The real issues that a package repository should address are security and verifiability. Is this package trustworthy? Is the latest minor version bump safe to use? What about dependencies deep down the tree? How to automatically detect when a package has been hijacked? How to handle benign package takeovers, e.g. package owner deciding to give ownership to maintainers. Etc etc.
As michaelcampbell pointed out, prettier has ~20 pretty robust configuration options, and it's not exactly obscure information. If you're already aware of this, what do you feel is missing?

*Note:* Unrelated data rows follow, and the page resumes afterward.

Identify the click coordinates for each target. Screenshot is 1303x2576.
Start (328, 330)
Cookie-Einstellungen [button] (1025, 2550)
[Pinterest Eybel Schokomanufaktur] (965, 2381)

I recently had an idea, where a plugin could apply my coding style to code, when I open the code but when I save, it saves it back in coding style for whoever/organisation I'm working for. Didn't find a plugin that already did that, do you guys know of one?
Yah prettier does this (the tool the person you are replying to mentioned). It's very commonly used in JS dev, alongside things like husky which lets you do things like format code on commit. If you need more info, I can try and point you in the right direction.
Linters exist. if you want to enforce a formatting standard for your new package registry, why not just reject anything that fails some published eslintrc?
From my (admittedly not super deep) experience with multiple package manager (Maven, Gradle, LuaRocks, Ruby gems, the abominable circus of tools they use the Python environment, ...), I found NPM to be by far the most reliable/easy-to-use tool.
That being said, being the best is not necessarily the end goal when the competition is terrible.
1. There is no way to define deployment tokens per package. If you have an organization and want to deploy via CI/CD this can be problematic. If one token is leaked, it affects all packages
2. You cannot enforce 2FA for accounts in organization. So you also have problems if you don’t use CD.
These two problems could be addressed by the registry, the other’s are more of UX Gaps.
3. It is not easy to verify that a package contains the thing that is checked into source. We make it arguably harder by transpiling, etc.
4. It is not widely known how to use npmignore. Often packages contain unnecessary things like all of their documentation website or big images or tests. There could be better UX around that when you create packages or explore packages. The amount of temporary files published by an author in packages is just crazy.
These are the problems from the top of my head, I am sure that I could come up with more. It doesn’t mean that other package managers are better or that NPM is bad, but there is room for betterment.
How is NPM more reliable or easy to use than rubygems? In my opinion Rubygems (with bundler) was the gold standard, and maybe now Cargo (Rust) or Stackage (Haskell) has stolen its crown.
Python package management is a drama, but I've heard Java developers defend their system, forgot if it was maven or gradle.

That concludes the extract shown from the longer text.